Work out how many lines below contain "tool", then write only that number.

(Source information begins)

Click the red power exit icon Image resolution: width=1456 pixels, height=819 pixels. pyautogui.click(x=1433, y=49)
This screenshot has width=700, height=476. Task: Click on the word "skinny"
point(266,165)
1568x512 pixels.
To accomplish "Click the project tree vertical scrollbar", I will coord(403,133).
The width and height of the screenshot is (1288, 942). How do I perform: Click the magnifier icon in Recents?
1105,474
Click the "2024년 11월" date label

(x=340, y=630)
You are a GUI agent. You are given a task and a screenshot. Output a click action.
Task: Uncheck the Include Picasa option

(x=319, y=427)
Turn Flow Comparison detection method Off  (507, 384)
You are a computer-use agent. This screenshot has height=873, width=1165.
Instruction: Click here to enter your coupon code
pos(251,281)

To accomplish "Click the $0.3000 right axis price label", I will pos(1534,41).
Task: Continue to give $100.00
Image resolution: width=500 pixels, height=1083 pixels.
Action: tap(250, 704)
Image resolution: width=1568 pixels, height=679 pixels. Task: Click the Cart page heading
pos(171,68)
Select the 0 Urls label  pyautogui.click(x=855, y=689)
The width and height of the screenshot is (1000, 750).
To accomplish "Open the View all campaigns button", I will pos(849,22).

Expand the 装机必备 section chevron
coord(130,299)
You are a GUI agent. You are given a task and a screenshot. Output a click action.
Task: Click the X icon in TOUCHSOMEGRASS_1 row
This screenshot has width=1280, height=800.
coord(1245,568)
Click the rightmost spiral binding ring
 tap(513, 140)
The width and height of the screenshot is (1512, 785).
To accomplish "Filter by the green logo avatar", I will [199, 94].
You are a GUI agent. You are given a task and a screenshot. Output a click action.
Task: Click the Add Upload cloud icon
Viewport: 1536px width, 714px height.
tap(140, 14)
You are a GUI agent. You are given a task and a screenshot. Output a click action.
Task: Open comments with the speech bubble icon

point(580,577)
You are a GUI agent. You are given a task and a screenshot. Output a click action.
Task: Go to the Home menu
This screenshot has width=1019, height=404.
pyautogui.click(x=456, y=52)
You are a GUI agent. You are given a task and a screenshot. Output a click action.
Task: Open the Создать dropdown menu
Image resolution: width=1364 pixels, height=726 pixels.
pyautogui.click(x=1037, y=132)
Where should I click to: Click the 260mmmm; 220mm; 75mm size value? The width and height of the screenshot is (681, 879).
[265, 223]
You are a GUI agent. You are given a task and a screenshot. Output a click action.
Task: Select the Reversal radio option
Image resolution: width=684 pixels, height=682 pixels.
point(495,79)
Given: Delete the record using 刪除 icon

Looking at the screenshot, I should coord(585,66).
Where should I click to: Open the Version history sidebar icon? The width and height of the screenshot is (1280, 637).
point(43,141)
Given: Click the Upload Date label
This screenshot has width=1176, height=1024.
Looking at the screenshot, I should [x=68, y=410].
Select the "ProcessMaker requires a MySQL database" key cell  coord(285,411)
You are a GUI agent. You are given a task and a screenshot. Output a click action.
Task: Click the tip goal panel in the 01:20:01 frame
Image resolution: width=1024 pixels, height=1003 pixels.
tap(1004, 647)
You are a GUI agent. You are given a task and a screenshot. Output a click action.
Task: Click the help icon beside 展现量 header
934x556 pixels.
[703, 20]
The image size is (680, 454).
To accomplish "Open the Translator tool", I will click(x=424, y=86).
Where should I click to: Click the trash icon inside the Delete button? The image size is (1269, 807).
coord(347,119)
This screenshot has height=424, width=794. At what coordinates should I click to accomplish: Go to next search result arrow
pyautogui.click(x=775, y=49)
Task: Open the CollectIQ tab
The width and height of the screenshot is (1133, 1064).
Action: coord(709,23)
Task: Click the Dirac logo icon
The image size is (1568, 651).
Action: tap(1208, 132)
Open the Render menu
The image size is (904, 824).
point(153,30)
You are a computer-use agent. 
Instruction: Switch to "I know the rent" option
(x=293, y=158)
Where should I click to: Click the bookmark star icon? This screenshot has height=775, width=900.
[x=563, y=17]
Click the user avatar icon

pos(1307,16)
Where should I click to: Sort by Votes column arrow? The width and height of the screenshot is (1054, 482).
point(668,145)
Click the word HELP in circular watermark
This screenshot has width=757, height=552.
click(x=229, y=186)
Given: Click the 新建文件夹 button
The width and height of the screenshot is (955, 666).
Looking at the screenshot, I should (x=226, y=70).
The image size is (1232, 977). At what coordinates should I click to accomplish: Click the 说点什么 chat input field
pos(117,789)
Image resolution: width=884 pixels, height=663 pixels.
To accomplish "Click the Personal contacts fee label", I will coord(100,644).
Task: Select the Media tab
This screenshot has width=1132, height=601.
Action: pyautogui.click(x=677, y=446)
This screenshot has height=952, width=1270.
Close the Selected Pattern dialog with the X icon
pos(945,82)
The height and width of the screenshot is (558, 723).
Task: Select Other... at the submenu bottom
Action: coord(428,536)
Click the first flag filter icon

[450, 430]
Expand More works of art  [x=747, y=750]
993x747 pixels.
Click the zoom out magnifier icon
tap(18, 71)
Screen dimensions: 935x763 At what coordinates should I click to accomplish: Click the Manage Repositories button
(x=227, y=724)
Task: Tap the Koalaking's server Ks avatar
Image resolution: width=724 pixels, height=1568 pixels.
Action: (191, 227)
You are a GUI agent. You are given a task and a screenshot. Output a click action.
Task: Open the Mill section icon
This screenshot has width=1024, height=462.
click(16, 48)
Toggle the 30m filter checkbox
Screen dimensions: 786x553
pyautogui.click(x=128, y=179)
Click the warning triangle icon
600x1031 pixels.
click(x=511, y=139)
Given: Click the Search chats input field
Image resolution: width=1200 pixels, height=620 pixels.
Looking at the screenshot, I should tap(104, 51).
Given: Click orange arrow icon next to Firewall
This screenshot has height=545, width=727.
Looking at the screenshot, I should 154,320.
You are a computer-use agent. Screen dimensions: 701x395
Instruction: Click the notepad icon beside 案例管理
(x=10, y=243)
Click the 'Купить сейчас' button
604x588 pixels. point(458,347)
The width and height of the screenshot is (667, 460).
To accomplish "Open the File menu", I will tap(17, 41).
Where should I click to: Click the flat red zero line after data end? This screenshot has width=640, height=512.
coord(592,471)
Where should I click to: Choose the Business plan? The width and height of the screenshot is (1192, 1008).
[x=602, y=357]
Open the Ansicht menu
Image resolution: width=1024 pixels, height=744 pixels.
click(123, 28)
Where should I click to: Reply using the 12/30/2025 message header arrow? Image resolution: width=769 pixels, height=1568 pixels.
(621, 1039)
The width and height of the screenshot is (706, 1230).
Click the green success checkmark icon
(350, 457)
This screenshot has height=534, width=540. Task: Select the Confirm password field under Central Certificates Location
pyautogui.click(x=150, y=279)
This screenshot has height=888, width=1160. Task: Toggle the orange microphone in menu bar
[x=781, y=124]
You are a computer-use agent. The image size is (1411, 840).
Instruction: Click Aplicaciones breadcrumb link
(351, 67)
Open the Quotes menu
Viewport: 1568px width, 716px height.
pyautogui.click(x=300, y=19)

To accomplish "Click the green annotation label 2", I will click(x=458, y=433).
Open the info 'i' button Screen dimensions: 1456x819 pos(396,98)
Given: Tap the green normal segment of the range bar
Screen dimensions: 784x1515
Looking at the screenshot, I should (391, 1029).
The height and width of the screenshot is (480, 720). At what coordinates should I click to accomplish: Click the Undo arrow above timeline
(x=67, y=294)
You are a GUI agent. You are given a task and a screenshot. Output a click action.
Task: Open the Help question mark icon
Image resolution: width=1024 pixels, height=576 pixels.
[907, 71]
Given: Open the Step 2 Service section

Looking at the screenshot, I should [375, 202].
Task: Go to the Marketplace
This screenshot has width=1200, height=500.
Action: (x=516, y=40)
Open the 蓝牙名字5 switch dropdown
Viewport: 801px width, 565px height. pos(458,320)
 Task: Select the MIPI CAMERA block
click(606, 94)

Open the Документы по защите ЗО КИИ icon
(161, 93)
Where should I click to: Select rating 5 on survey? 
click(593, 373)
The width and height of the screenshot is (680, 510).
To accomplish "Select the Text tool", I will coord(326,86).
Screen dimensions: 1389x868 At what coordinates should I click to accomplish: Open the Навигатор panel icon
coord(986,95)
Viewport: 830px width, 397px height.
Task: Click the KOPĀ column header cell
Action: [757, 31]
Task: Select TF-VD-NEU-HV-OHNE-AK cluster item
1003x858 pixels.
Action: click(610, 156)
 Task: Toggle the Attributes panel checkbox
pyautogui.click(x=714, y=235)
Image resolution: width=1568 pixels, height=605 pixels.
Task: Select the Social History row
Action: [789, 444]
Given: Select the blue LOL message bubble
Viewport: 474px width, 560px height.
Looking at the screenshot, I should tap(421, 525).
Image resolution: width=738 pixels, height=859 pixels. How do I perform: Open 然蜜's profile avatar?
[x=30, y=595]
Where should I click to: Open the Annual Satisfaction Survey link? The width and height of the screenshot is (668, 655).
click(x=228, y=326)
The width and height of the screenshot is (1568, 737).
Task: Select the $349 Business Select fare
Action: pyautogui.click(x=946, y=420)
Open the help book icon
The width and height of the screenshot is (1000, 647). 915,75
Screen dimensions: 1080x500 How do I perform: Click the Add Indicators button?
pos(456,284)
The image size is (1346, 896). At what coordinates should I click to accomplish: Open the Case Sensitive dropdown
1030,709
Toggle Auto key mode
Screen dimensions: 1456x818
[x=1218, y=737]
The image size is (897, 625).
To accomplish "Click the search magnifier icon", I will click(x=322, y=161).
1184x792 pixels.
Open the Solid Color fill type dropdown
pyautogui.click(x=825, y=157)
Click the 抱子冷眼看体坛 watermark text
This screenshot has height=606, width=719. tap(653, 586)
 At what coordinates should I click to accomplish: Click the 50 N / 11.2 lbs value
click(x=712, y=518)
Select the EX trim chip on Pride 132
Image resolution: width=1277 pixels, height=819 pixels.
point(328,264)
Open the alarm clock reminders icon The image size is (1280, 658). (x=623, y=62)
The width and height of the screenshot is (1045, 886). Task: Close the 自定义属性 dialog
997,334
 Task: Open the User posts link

(Source information ends)

*Worked solution*. 2